Мы порой недооцениваем роль учителя, полагаем, что природа (или как сейчас любят говорить — «генетика») даёт больше воспитания, и тем снимаем с себя ответственность за наших детей, наших учеников. Древние считали иначе. Они были уверены, что хороший учитель передаёт ученику свои качества, свою личность, свой, если угодно, «духовный ген», а не только знания, информацию. Учитель рождает ученика, как мать рождает дитя. «Учитель, посвящая в ученики, творит его внутри своего чрева. Его он носит в животе три ночи. На рождение (ученика) посмотреть приходят боги», — говорили древние индийцы [Атхарваведа XI, 5, 3]. Христиане не случайно именуют духовника «отцом». Лагарп возродил себя в Александре. Карамзин — в Николае. И оба ученика почитали своих учителей и следовали их наставлениям все годы своего царствования. Скажи мне, кто твой учитель — и я скажу, кто ты…
7. Личная вера

Эта политическая вера, отделённая по совету Карамзина от веры личной, удивительным образом привела к очень своеобразному искажению личной религиозности императора Николая Павловича.
Для Николая Павловича православная вера не была выстраданной и чудесно обретённой, как для старшего брата, но с младенчества являлась привычной бытовой формой, которую, из-за отсутствия вкуса к священной тайне, он не стремился углублять. Николай Павлович, как пишет Сергей Фёдорович Платонов, «явил полное свое равнодушие к мистицизму и религиозному экстазу». [С.Ф. Платонов. Лекции по русской истории… - С.691.]
Император, безусловно, был человеком верующим и церковным, обученным молитве и молившимся всегда подолгу, особенно вечерами. [М.А. Корф.
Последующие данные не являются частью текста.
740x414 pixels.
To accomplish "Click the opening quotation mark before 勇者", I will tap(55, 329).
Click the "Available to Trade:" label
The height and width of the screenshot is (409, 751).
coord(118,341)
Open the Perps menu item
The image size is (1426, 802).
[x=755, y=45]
Записки… С.235] Но это не была вера, соединённая с мучительной рефлексией, с постоянным чувством собственной плохости, не была вера личного предстояния перед Богом. Это, скорее всего, была механическая молитва.
«Тебя, Бога, хвалим», Дж. Лич, 1854 г.
Николай I изображён в костюме дьявола, поющего притворные молитвы

Поэтому многие христиане и любят молитву слова — можно отчитать, вычитать утреннее и вечернее правила и благополучно забыть о них, закрыв книжку. Но живая молитва — та, что струится в сердце, связана с муками совести и состраданием. «Кто не тонул, да не горел, тот не молился по-настоящему», — говорит русская поговорка. Видимо, в тот момент, когда Николай I и его царство стало гореть и тонуть в Крымскую войну, он стал молиться по-настоящему. Но об этом позже.
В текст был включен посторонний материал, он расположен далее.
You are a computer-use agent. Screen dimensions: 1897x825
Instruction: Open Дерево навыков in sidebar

Роль духовника, а таковым до августа 1848 года оставался у Государя протопресвитер Николай Васильевич Музовский, сводилась исключительно к принятию таинства исповеди во время говения. Никакого влияния на своего венценосного духовного сына отец Николай не имел, да и не желал иметь, оставаясь в свои почти сто лет, «тонким и ловким придворным и, вообще, умным человеком». [Барон Модест Корф. Записки. М., 2003. – С.437-38] Сколько мы знаем таких «тонких и ловких придворных» среди духовенства.
Николай Васильевич Музовский, 1901 г.
Василий Борисович Бажанов, Лит. А. Мюнстера, 1864-1869 гг.
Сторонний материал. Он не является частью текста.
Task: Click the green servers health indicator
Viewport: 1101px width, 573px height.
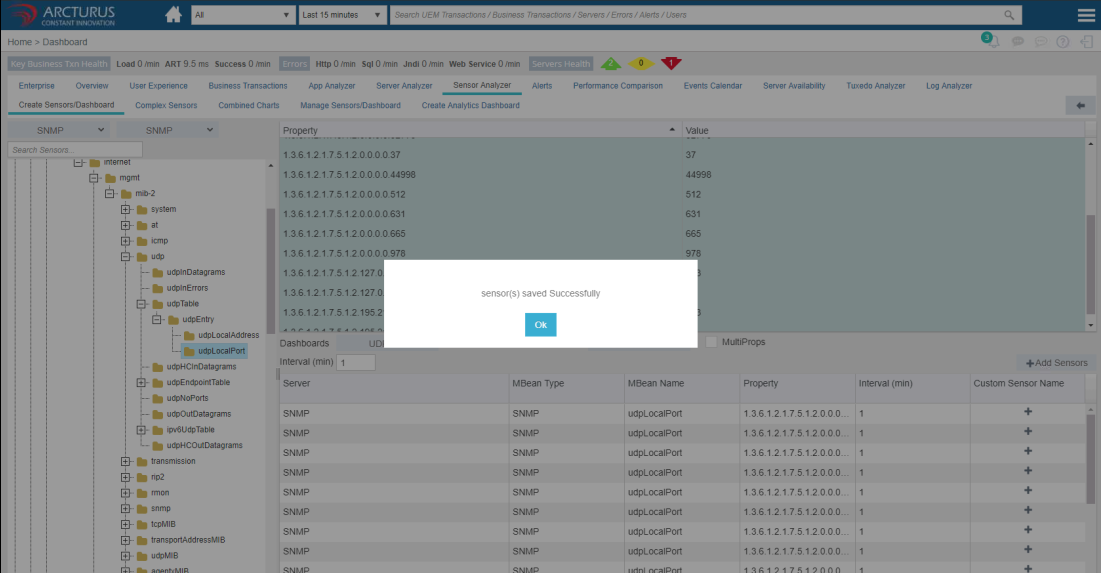Action: click(x=610, y=64)
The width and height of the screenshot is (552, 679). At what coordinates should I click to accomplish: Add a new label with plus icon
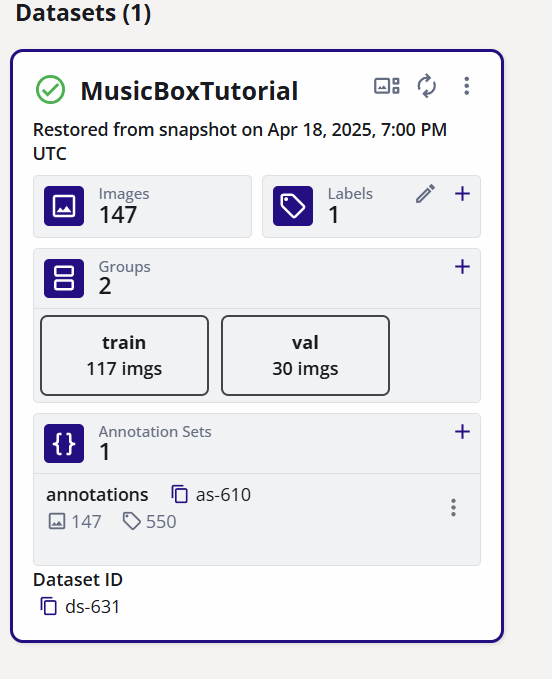tap(462, 194)
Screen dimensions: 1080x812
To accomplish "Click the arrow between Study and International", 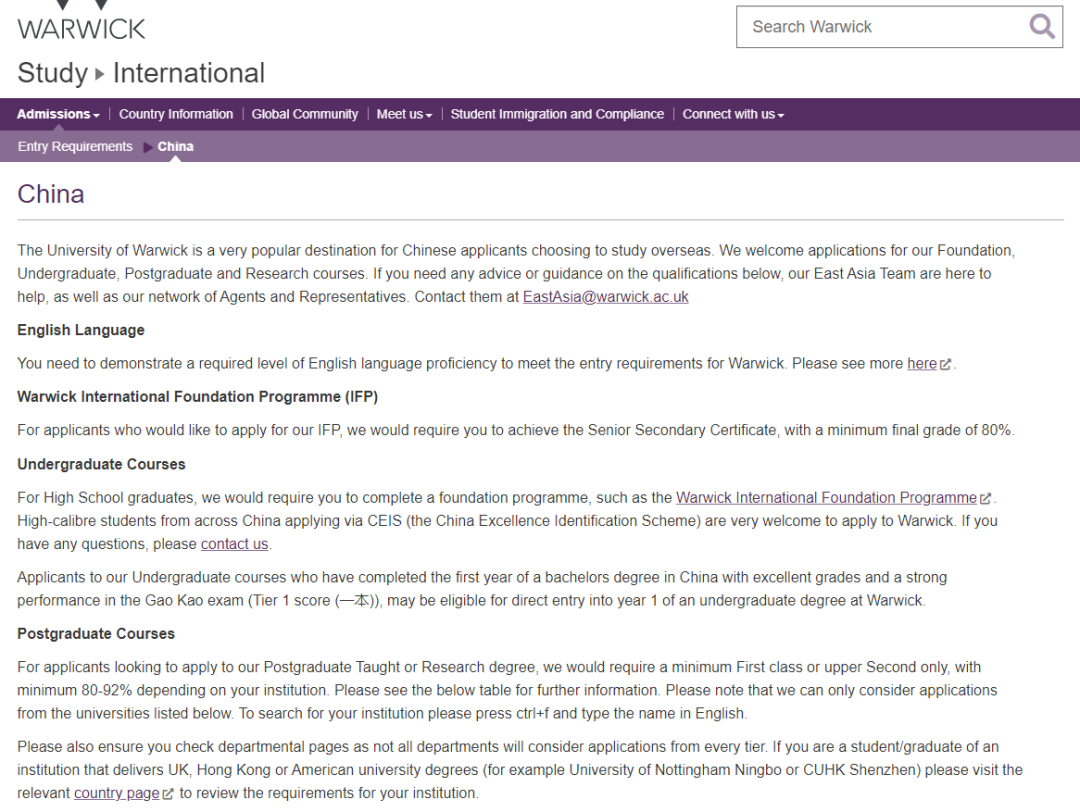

Заступивший в октябре 1848 года на место отца Николая протоиерей Василий Бажанов также никаким духовным авторитетом в глазах Николая Александровича не обладал. Он занимал только определённую придворную должность и исполнял соответствующие ей обязанности. Не более того. Вера Государя была столь же определённой и обустроенной, удобной и известной в своих вызовах и ответах, как и работа всё того же часового механизма абсолютистской монархии. А часы, когда они очень досаждают, можно и убрать с глаз долой, будильник — задавить подушкой.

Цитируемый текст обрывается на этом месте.